|Site:||Rolling Traffic Test Simulator|
|Date Visited:||October 1996|
|Host:||Professor S. Matsui, Associate Professor of Civil Engineering, Osaka University|
|Summary:||Simulation of wheel loads on a carbon fabric strengthened concrete deck.|
As part of an ongoing research project on the deterioration of reinforced concrete deck slabs of highway bridges, Professor Matsui has developed a test machine that simulates wheel loads while duplicating crack pattern development as seen in the field. The development was initiated by observations that laboratory simulated cracking of reinforced concrete (RC) slabs did not follow crack development patterns seen in the field (Fig. B.7). In the field, deterioration is initiated by cracks in the transverse (load-carrying) direction. These subsequently limit the tributary width of the transverse deck span, resulting in cracking in the longitudinal direction. It eventually leads to an orthotropic crack pattern (Fig. B.8), which has a tendency to result in local punching shear failures.
Fig. B.7. Comparison of cracking patterns on slabs.
Fig. B.8. Stages of crack growth.
The running wheel load machine (Figs. B.9 and B.10) permits the development of realistic crack patterns and deterioration under laboratory conditions while simultaneously simulating running wheel loads. In a research project being conducted for the Public Works Research Institutes (PWRI) and Tonen Corporation, the machine is being used to assess the efficiency of the use of external strengthening of RC bridge decks through the application of carbon fiber sheets. Fatigue testing is conducted on a slab that has tow sheet layers on the bottom and is instrumented with linear potentiometers and strain gages. Testing was still in progress at the time of this WTEC visit.

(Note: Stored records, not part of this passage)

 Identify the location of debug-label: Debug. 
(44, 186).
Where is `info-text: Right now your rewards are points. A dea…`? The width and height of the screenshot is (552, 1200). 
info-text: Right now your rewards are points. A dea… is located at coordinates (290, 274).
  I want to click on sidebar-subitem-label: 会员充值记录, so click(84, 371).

Fig. B.9. Schematic of the running wheel load machine.
Fig. B.10. View of the load roller on top of the strengthened slab.
Fig. B.11. Close-up showing tow sheet on the bottom surface of the slab, and instrumentation.
After the establishment of criteria by the Ministry of Construction for the raising of load levels from 20 tons (T-20) to 25 tons (T-25), tests were conducted using the machine and a slab configuration as shown in Fig. B.12.
Fig. B.12. Configuration of slab.
Three slabs were subjected to 100,000 cycles of initial loading at a wheel load of 10 tons. Then the performance was measured for stiffness and initial deflection. The first slab was then subjected to further cyclic loading at 15 tons until fracture. The second slab was retrofitted with carbon fiber sheet of grade FTS-C5-30, which has properties as listed in Table B.1, and was then subjected to 100,000 cycles at 10 tons and 1,000,000 cycles at 15 tons. The third slab was likewise retrofitted and subjected to 1,000,000 cycles at 10 tons, then further reinforced with a layer of concrete (60 mm thickness) on the top face. Next, it was loaded to 60,000 cycles at 10 tons, 560,000 cycles at 15 tons and 440,000 cycles at 18 tons. For each configuration, static tests were conducted at intervals to assess degradation through visual examination and through measurements of slab deflection and strains in the reinforcing bars (which were also continuously monitored during the test). Overall results are shown in Fig. B.13 and B.14.
Thickness (per layer)
Tensile Strength (103 kg/cm2)
Tensile Modulus (106 kg/cm2)
3.8 - 4.1
Fig. B.13. Comparison of deflections under live load (10 tons).
Fig. B.14. Comparison of deflections under live load (15 tons). Based on its experience with the current machine, PWRI is installing two such machines (Figs. B.15 and B.16) with extensive monitoring instrumentation for 24 hour continuous testing. It is expected that further testing on composite retrofit strategies for the assessment of long-term deterioration will be conducted once these machines are operational.
Fig. B.15. Dual test setup of running wheel machine at PWRI.
Fig. B.16. Overall view of the machine.